*** Data to use ***

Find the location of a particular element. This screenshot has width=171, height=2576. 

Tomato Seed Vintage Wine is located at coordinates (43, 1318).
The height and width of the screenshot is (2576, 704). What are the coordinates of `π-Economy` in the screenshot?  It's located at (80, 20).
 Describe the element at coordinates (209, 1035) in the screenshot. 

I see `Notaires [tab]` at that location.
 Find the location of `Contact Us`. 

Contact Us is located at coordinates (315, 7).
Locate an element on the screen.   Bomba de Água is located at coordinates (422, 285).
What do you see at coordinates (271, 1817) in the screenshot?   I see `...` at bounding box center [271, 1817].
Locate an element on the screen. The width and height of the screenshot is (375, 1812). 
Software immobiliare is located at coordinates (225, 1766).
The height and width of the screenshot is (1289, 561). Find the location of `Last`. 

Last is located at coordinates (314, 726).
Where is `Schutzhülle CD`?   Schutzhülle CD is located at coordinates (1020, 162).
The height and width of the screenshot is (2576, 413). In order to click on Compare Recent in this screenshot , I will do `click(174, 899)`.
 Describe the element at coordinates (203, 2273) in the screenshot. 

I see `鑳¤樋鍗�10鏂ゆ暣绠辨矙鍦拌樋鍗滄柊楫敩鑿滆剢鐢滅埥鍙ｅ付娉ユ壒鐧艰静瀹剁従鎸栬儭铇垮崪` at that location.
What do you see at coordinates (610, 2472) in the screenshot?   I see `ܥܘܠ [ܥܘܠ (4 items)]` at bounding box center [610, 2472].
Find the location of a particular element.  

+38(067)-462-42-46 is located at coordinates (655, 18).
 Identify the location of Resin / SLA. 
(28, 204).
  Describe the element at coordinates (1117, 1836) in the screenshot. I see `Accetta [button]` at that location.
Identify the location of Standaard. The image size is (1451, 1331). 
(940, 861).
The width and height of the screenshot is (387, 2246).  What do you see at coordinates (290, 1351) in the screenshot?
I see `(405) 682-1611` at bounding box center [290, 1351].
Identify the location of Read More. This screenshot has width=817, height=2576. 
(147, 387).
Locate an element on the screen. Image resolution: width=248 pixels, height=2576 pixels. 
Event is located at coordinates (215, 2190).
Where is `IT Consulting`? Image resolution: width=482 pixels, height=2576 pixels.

***

• Work to be completed:
Copy out, word for word, the rows from the line containing "What do you see at coordinates (610, 2472)" through the line containing "coordinates (655, 18).", both included.

• Written solution:
What do you see at coordinates (610, 2472) in the screenshot?   I see `ܥܘܠ [ܥܘܠ (4 items)]` at bounding box center [610, 2472].
Find the location of a particular element.  

+38(067)-462-42-46 is located at coordinates (655, 18).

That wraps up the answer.